(Beginning of Data for this exercise)
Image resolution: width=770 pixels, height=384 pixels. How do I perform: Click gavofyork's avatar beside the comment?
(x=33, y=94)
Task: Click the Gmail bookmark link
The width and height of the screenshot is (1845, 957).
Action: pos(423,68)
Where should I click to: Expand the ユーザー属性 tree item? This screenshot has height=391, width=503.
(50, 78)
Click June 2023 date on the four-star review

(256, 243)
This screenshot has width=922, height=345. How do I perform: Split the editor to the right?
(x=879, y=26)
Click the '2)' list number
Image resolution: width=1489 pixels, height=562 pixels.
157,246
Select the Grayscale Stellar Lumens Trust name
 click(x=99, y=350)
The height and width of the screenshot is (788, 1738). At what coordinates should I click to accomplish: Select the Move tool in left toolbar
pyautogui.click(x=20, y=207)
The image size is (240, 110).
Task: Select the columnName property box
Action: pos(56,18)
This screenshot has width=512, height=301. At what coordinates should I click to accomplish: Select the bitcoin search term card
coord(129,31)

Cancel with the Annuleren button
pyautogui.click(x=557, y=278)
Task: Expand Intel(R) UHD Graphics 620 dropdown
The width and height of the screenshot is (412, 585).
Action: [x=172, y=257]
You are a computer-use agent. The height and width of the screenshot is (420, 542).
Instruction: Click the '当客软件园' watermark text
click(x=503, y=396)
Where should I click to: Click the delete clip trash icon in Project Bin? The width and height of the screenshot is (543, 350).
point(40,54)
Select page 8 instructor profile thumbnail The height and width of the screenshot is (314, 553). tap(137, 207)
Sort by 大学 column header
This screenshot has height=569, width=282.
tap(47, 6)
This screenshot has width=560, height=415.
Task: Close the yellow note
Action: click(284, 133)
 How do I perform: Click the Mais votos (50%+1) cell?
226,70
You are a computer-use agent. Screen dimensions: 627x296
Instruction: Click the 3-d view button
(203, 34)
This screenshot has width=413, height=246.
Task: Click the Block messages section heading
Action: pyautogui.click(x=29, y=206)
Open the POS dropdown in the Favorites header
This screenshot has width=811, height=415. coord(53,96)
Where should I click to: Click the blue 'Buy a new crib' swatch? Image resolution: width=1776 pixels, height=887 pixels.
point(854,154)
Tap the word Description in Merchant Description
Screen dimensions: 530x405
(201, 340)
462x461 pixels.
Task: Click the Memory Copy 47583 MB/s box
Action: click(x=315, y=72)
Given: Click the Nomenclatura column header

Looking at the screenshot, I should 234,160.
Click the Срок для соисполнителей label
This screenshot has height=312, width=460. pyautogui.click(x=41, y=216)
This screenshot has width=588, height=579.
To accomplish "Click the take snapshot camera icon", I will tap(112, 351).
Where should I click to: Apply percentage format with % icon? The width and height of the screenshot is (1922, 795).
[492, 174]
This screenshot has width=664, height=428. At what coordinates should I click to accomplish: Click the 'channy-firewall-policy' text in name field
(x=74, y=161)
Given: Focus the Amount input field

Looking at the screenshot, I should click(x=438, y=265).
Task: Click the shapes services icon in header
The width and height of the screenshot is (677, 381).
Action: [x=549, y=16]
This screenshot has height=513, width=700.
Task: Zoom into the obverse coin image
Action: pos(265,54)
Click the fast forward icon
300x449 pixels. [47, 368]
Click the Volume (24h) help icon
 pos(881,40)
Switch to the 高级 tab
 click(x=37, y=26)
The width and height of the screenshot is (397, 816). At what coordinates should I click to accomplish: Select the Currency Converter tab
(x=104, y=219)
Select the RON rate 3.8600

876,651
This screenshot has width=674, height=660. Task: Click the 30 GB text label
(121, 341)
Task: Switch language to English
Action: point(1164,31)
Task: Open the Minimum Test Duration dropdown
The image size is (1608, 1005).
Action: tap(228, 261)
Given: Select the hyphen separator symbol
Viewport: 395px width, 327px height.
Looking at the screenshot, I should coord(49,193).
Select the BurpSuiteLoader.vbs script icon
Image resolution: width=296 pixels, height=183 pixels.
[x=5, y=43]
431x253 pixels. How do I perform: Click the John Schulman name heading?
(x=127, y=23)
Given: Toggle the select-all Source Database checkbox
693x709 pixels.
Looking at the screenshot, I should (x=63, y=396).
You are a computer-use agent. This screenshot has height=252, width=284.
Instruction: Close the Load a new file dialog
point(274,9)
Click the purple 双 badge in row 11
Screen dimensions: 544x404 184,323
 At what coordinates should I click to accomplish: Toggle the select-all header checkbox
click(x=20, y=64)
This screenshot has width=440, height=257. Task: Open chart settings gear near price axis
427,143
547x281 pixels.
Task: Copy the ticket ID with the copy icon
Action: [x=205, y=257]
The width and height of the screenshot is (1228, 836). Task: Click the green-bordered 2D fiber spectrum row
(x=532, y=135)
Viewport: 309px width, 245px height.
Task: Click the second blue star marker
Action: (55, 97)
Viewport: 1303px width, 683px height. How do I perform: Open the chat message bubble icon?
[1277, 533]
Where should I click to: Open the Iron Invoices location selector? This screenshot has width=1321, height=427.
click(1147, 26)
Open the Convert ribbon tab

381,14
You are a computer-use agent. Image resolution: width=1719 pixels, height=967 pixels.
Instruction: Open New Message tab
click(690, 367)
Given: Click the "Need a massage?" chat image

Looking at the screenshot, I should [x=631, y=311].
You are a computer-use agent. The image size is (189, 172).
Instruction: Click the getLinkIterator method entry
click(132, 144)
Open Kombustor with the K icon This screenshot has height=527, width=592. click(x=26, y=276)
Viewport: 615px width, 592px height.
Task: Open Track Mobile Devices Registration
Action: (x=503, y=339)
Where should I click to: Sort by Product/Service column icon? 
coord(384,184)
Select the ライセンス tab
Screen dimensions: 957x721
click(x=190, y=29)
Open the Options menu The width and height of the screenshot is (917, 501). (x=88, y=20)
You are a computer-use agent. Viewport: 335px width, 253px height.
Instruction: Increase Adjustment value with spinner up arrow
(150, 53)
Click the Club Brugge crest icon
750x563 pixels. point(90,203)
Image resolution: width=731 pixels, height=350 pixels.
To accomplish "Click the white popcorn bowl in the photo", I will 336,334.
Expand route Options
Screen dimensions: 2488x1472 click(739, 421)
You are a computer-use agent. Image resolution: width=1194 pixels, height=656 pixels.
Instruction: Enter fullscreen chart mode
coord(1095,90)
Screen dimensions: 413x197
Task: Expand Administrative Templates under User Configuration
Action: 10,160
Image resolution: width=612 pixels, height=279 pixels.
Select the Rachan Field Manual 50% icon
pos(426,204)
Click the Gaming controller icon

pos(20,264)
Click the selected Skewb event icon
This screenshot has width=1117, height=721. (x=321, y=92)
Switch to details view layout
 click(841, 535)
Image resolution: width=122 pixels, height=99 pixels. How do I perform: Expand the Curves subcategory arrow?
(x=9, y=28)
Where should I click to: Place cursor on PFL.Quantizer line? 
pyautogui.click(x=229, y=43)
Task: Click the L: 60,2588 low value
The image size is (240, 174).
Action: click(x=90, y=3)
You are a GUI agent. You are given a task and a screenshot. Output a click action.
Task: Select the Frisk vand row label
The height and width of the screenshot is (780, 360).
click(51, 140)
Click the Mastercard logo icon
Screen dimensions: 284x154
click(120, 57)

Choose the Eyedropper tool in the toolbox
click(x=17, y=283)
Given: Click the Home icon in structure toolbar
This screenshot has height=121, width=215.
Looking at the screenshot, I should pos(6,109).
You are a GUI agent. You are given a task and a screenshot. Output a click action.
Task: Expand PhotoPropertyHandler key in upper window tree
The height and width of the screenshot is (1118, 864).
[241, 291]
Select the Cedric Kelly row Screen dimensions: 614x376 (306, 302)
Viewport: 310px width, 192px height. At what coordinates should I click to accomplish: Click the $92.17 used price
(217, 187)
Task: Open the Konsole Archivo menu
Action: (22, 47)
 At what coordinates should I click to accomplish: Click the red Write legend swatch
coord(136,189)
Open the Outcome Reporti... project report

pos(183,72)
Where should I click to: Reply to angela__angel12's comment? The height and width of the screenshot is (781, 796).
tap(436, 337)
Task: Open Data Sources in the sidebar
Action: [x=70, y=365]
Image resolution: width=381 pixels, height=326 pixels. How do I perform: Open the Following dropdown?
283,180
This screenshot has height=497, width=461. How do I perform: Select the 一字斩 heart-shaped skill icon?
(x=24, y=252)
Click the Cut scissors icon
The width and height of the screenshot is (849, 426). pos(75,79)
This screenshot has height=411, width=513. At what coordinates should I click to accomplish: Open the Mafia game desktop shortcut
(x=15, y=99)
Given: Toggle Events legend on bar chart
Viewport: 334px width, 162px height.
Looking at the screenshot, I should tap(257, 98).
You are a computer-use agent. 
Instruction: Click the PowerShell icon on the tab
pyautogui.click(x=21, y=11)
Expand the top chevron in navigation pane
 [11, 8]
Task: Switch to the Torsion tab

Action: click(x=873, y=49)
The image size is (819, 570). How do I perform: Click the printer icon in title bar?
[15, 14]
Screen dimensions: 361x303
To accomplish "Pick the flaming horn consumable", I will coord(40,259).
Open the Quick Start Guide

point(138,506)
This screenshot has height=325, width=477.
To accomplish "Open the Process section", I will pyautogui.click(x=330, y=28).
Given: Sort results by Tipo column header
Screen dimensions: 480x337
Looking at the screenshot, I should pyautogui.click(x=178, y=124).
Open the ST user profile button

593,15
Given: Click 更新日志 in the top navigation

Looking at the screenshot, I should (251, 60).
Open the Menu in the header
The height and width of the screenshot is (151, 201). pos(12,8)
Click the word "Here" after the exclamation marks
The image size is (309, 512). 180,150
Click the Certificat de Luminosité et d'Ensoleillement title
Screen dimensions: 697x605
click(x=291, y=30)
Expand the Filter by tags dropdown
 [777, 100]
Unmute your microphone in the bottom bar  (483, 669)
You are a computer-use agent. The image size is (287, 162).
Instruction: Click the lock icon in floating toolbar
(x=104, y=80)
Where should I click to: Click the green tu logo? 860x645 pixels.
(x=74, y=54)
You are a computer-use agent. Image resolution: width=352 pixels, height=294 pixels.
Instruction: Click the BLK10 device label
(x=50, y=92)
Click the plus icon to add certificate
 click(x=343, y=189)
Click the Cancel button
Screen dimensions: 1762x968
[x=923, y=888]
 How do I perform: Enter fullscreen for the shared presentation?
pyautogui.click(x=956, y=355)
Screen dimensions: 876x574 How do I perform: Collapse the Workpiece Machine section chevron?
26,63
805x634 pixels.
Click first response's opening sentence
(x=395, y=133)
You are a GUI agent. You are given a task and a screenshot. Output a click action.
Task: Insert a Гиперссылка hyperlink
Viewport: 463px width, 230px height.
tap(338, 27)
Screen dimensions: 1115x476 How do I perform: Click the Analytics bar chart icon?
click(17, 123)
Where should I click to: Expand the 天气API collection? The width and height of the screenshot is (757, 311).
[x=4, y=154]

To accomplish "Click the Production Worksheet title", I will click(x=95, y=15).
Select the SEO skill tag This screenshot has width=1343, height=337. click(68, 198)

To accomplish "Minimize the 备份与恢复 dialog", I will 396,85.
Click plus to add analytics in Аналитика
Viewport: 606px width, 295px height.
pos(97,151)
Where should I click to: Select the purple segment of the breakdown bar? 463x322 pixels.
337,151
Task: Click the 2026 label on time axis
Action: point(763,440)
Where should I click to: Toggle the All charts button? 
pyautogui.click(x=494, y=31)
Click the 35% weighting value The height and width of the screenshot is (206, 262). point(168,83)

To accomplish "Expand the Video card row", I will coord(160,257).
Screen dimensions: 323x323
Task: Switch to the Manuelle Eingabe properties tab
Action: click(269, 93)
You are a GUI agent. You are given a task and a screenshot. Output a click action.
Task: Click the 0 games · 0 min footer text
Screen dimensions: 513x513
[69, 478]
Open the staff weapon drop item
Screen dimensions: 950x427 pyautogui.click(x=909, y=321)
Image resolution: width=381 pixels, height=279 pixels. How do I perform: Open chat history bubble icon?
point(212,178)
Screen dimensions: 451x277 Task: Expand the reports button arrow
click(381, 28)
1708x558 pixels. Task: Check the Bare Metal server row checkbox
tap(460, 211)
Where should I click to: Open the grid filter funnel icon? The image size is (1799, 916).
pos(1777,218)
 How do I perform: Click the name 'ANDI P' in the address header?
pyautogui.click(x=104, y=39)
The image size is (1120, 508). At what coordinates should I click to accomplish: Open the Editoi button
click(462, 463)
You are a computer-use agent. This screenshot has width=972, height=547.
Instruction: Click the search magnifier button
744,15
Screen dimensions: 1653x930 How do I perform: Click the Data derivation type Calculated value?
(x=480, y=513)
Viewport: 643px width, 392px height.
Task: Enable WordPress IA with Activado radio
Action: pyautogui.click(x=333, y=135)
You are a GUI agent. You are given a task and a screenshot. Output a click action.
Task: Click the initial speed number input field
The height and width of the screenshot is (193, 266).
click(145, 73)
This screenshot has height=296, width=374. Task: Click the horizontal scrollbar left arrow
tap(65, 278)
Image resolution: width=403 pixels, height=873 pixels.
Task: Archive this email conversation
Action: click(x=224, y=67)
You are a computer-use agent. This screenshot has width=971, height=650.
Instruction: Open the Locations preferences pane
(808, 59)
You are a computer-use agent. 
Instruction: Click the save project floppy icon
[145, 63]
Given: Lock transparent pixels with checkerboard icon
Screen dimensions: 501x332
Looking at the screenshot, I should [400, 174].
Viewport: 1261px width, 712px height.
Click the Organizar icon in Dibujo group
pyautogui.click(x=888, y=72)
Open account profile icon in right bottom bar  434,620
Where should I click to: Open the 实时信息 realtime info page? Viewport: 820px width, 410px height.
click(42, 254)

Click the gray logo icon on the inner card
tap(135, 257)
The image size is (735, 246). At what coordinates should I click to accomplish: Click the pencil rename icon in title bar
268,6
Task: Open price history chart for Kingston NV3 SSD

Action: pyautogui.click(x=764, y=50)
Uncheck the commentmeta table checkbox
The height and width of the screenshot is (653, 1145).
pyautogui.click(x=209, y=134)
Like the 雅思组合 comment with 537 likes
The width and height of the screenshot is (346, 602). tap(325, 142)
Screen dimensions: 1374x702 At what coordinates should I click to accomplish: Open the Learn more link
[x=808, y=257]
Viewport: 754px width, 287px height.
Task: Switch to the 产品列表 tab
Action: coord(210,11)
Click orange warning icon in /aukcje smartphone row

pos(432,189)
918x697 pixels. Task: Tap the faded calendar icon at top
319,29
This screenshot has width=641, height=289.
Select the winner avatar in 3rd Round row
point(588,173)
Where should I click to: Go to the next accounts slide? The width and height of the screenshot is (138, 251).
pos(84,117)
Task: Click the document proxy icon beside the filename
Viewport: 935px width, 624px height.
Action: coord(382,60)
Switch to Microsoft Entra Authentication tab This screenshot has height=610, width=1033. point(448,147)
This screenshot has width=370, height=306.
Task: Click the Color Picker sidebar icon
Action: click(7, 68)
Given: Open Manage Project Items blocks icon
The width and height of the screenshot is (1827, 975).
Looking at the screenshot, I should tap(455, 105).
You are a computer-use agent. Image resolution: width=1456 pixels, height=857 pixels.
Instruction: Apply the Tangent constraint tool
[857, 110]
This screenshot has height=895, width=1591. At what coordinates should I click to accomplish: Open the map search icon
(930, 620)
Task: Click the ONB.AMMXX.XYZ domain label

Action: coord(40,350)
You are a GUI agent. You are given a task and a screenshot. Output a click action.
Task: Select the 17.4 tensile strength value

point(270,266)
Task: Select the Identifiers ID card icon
(End of Data for this exercise)
**Prompt**
Where a line of the data holds "number", show that line.

**Answer to this problem**
Click the '2)' list number
Task: Click the initial speed number input field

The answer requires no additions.